The employment effects of environmental regulation have been hotly debated. Public opinion surveys show strong support for measures intended to produce a cleaner environment, but workers often feel that these measures threaten their jobs.

Is their anxiety justified? Economic theory and empirical studies to date are ambiguous on the employment effects of environmental regulation. Theory tells us that regulation can reduce employment by raising marginal costs and decreasing sales; it also tells us that regulation can increase employment by creating a demand for workers to monitor and maintain pollution control equipment. Empirical studies have produced conflicting results. Much of the ambiguity is probably due to the difficulty in accurately measuring the cost of environmental regulations and to the problem of distinguishing between firms with low abatement costs that voluntarily control emissions and firms with high abatement costs that adapt to the regulations reluctantly.

This study, by estimating the effect of regulation on employment directly, avoids the problem of attempting to measure abatement activity. It also concentrates on plants that have been forced to abate by regulation. Data on employment are drawn from Census Bureau observations of individual plants in the Census of Manufactures and the Annual Survey of Manufactures.

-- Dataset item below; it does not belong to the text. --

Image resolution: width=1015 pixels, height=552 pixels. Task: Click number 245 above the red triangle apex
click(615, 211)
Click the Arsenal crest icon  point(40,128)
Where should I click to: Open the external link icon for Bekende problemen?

The analysis focuses on the regulation of air pollution in manufacturing plants in the Los Angeles region. Because this area has some of the worst air quality in the nation, the South Coast Air Quality Management District has been forced to adopt regulations of unprecedented stringency to comply with national air quality standards dictated by the Environmental Protection Agency. The study examines employment growth in the Los Angeles region in plants subject to these regulations, and compares growth at these plants to employment growth at similar plants in Texas and Louisiana, areas that had no significant increase in local air quality regulation.

The study finds:

  • While the South Coast regulations imposed high costs on regulated plants, they had little effect on employment. There were about two jobs created per plant affected by South Coast regulations, though that number is not statistically different from zero. However, large job losses due to these regulations can be ruled out by the data.
  • Job losses from induced exit and dissuaded entry due to regulation, as measured in the Census of Manufactures, were small.
  • The oil industry in the South Coast, which was subject to particularly costly regulation, did not show evidence of a decline in employment relative to the facilities in Texas and Louisiana.
  • A decline in military spending in the late 1980s and early 1990s caused significant job loss in the aerospace and shipbuilding industry in the Los Angeles region during this period. The economic hardship that resulted may have contributed to the belief that air pollution regulations introduced during this period had reduced local employment.

The major finding of this study is that the most severe episode of increased air quality regulation of manufacturing industries did not have a large effect on manufacturing employment. This finding should inform debate on the effects of current and future increases in the stringency of national air quality standards.